We left Palestine in 2003. Until 2005, we continued to work on behalf of education and advocacy in the region, though we were in the States. So for three plus years, I have more or less disengaged from the issues therein. I stay informed, I keep in touch with friends, I attend peace vigils and work at building interfaith relationships locally. But I have not said much on the issue for several reasons. The first is personal. I was burned out. I was heartbroken and exhausted trying to work for peace in a region where it seems like it would never actually happen. On top of that, the criticisms we got were deeply personal. If you want to know what I'm talking about, Google my name. You'll get a sense of why I haven't done that in 5 years.
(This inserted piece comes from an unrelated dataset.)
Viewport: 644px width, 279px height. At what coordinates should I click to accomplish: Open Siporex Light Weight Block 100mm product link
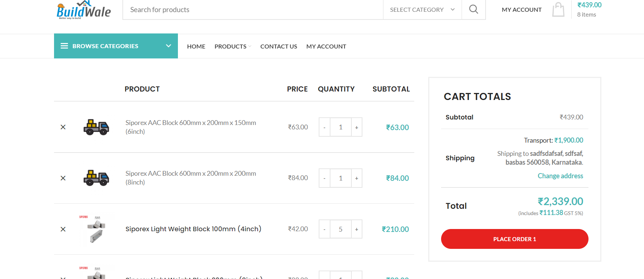coord(193,229)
The labels stung. They cut me to the quick. I have done my best to be very careful about the language I use and have worked to examine my assumptions about the conflict because I didn't want to fall prey to the horrific traps that others do when advocating for Palestinians. But it didn't matter; the accusations came anyway.
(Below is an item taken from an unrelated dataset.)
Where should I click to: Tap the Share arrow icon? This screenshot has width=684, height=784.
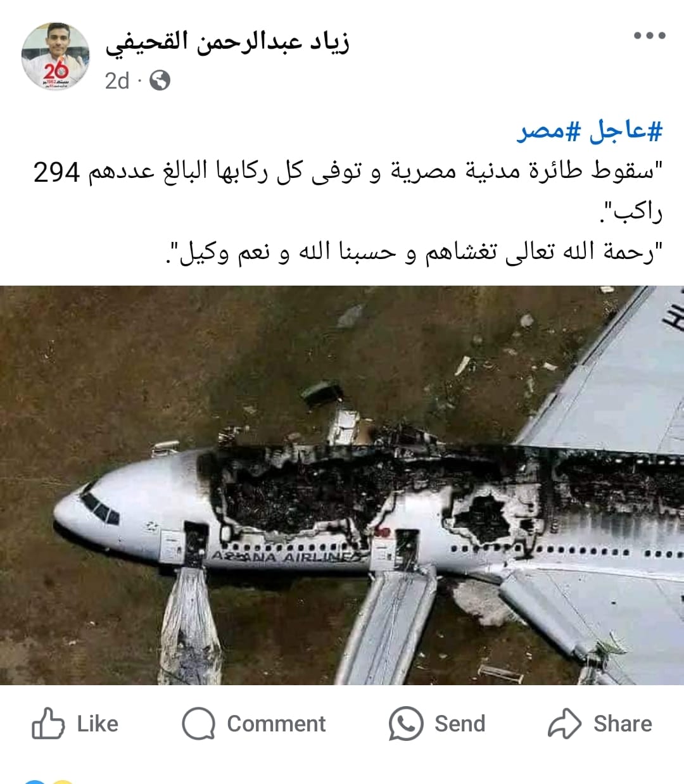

The second reason was pastoral. I am in a new role, pastor of a congregation. I have a prophetic role, yes, but I also cherish this community and the fact that we don't disagree. I am also aware that my voice has an inordinate amount of power in this role, and the possibility of being misunderstood as imposing a point of view looms large.

One member in particular approached me not long after I arrived, expressing concern over my history. This is a member whom I have come to cherish a great deal. I promised them that I would be honest to my conscience, but that I would never ask the church to take a stand on this (or any) issue, since that diversity of voices is so important. And that conversation has kept me grounded. I do not want to be an ambulance chaser, responding to this crisis or the other as a way of doing ministry. But I don't want my ministry to be so limited that I'm not giving theological voice on issues that I think are important, even if most of my congregation thinks they're too secular.

That being said, I'm aware that my preaching about the politics of Palestine is tricky business. It's an emotional topic anyway, and my proximity to the issues (despite my in-depth knowledge of them) means I might lose my perspective.

So when I look at Gaza, my first reaction is horror and disgust. There must be something to be said about all of this. But with the caveats above in place, am I the right person to speak on it? Is it up there on the list of the world's greatest issues and therefore worthy of theological comment?

I remain unsure in the face of it all. But I will blog.